The British government has decided to go ahead with its plans under what it calls the Intercept Modernisation Programme to force every telecommunication company and Internet service provider to keep a record of all its customers’ personal communications, showing whom they have contacted and when and where, as well as the Web sites they have visited. … The information … will be accessible to 653 public bodies, ”including police, local councils, the Financial Services Authority, the ambulance service, fire authorities and even prison governors.

”They will not require the permission of a judge or a magistrate to obtain the information, but simply the authorisation of a senior police officer or the equivalent of a deputy head of department at a local authority,” The Telegraph says.

The only bit of good news, if you can call it that, is that the information won’t be held in a central database … and the full rollout will be delayed until after the next election. If the Tories or Liberal Democrats win, they say that the intercept program will be changed in scope and function. However, as happened in the United States after the last election, once politicians are in power, promises about privacy and spying on citizens seem to become less important.
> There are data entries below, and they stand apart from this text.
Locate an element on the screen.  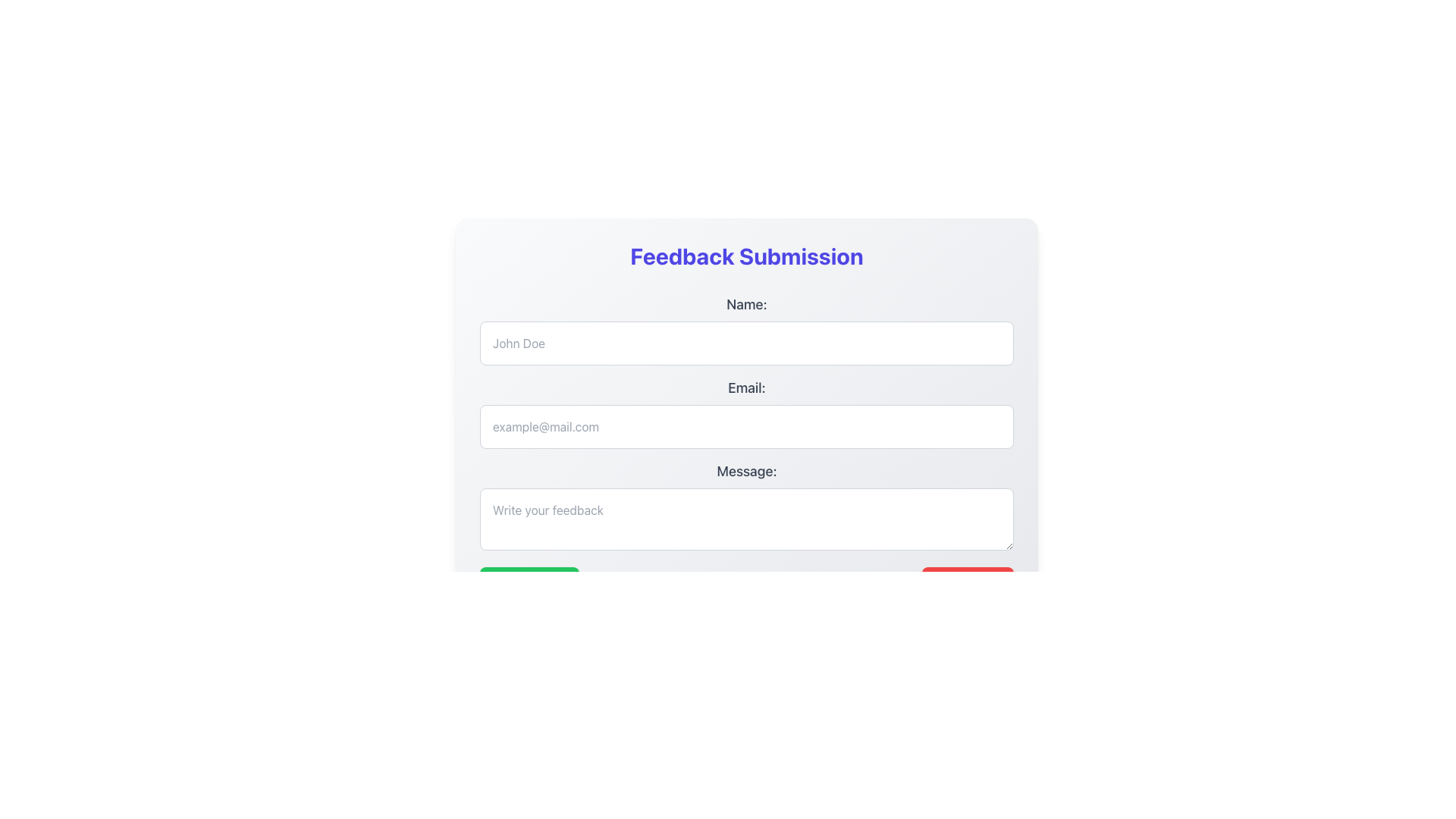
the label displaying 'Name:' which is styled in bold gray text, located above the name input field is located at coordinates (746, 304).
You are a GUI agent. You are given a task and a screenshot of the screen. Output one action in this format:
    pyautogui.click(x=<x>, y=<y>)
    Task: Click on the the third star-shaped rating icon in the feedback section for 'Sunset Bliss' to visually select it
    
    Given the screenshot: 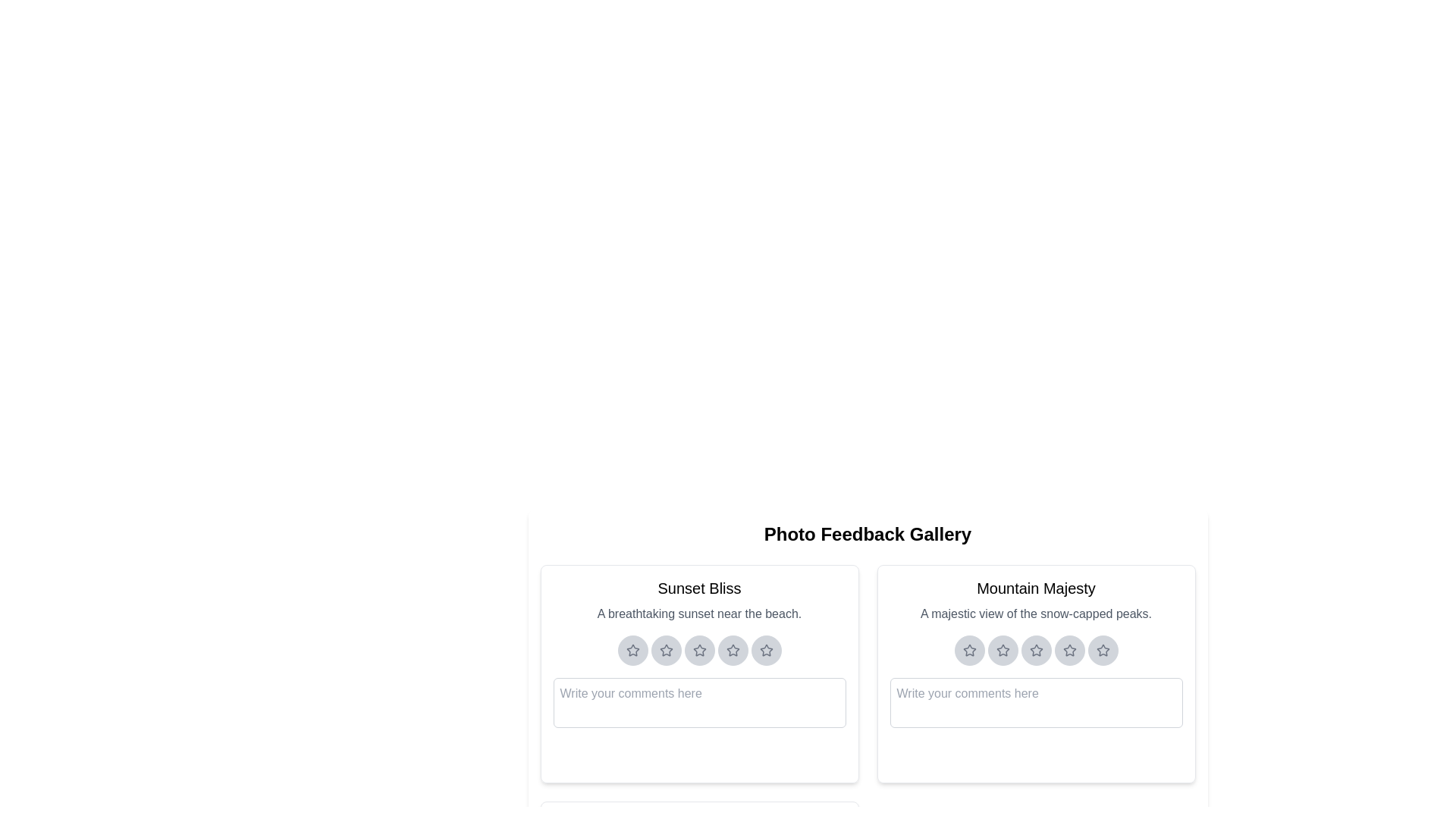 What is the action you would take?
    pyautogui.click(x=698, y=649)
    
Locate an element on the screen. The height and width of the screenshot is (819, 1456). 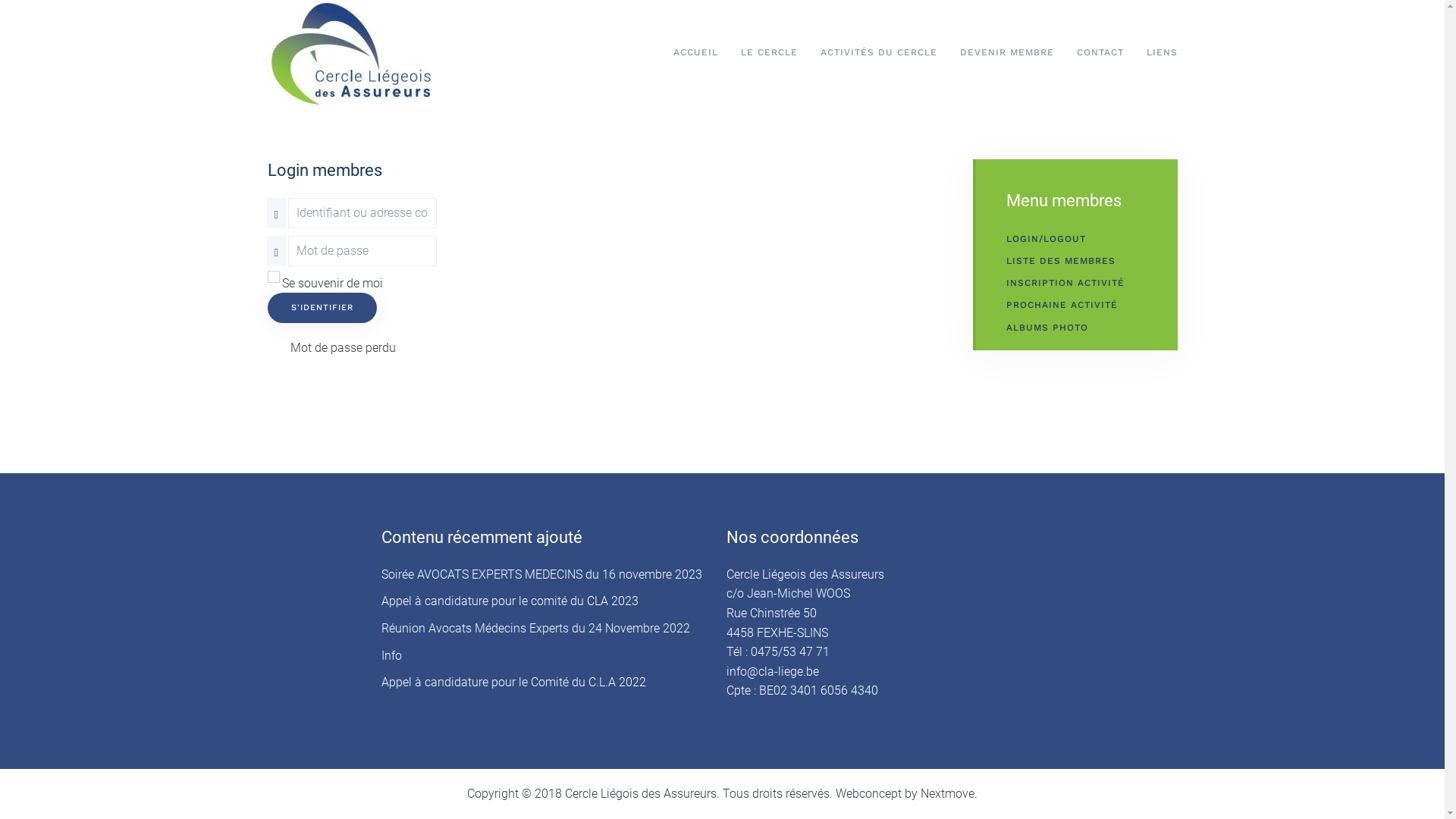
'S'IDENTIFIER' is located at coordinates (320, 307).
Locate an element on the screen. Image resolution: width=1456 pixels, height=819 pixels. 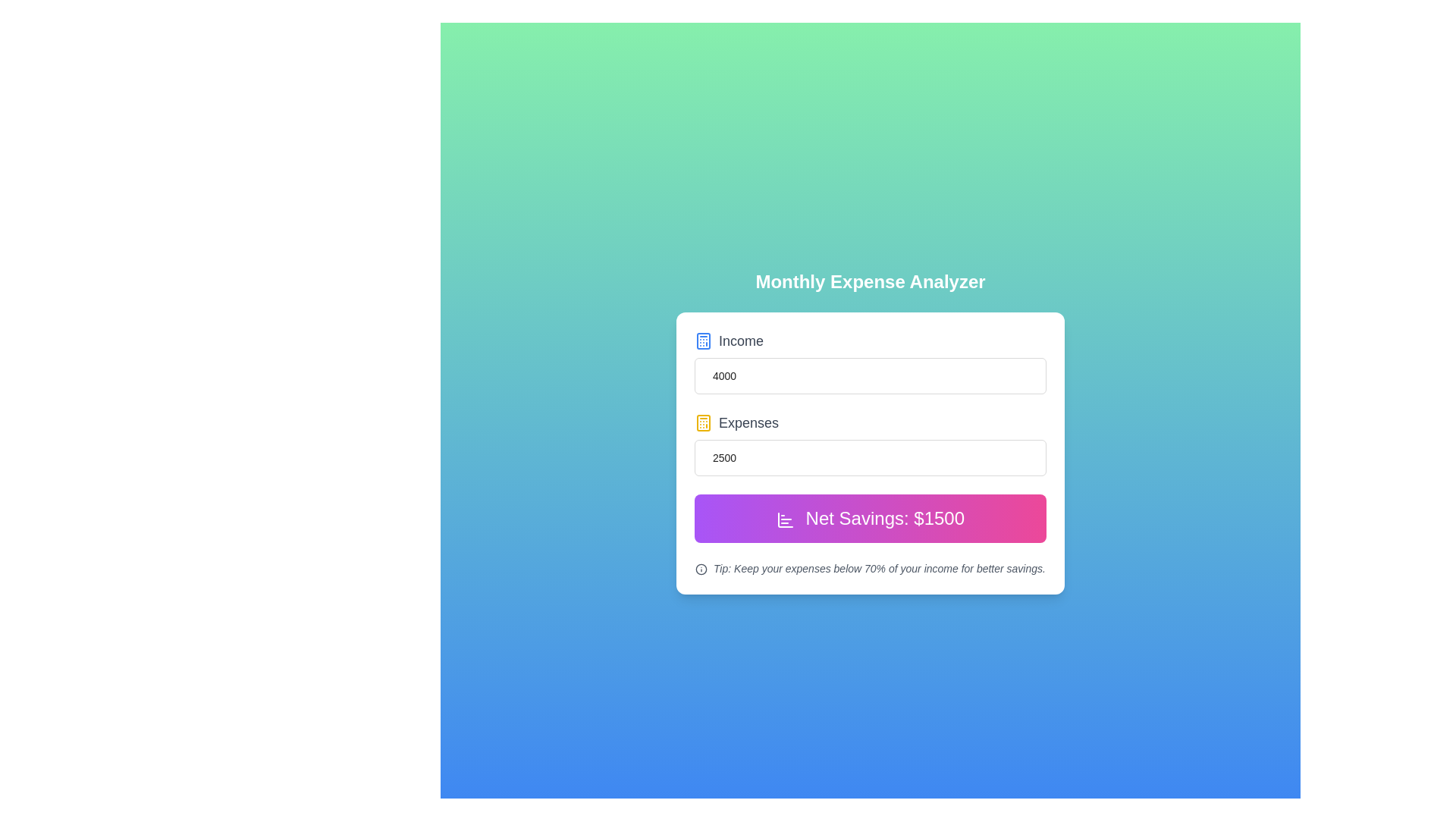
the numeric input field for expenses to focus on it is located at coordinates (870, 457).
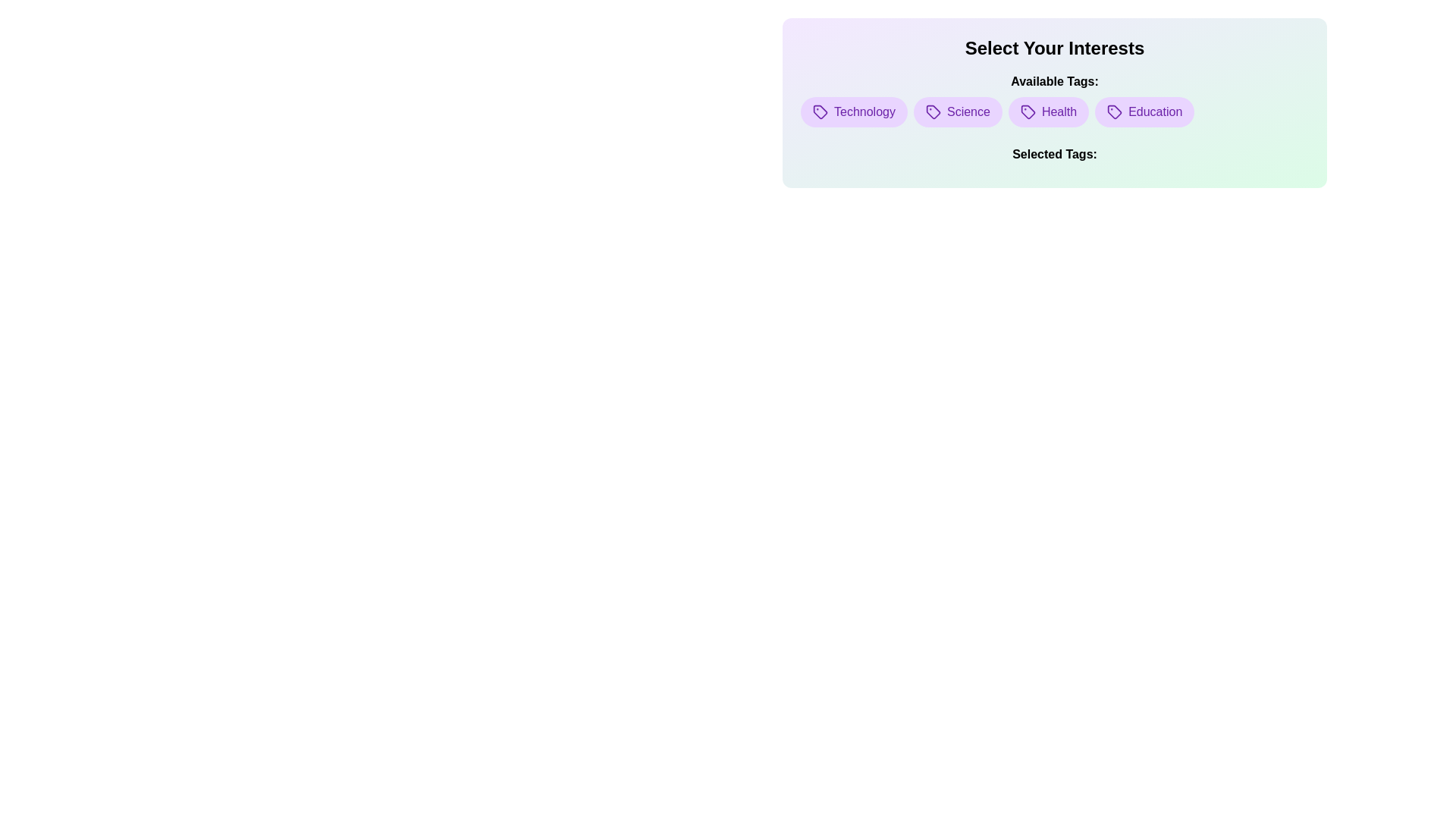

More here.  Two decades ago when wonks discussed the coming brave new web/internet world, privacy was an huge concern.  In contrast, today when people choose what to reveal on the web, privacy seems a minor concern.  Together, these suggest that privacy is far – we care about privacy as a high noble social concern, but not as a personal practical matter.  (At least not until someone close in our social world starts to see our private info.)

But if so, why do politicians prefer to schedule to invade your privacy in the future, instead of now?  Won’t that make us all the more concerned about it?

My guess: a broad national policy today is near in time, but far in social scope, so still invokes a substantially far view.  So politicians are still held to ideals on it.  But the far view makes us idealize our future politicians more than today’s; we think our side is more likely to win, and future politicians will act more ideally.  So we don’t expect future politicians to let such privacy invasions go forward.  And since all far events tend to seem less likely, there is less to worry about.  When it actually happens later, they can say move along, there’s no news here, this was scheduled long ago.

Many said Bush’s privacy invasions revealed his evilness, but few care Obama has no plans to reverse those invasions.  Even if UK and US governments don’t misuse this info, their policies will give cover for similar policies elsewhere.  From afar, big brother epitomizes evil and must be resisted.  Up close, he seems tame, until he doesn’t, when its too late.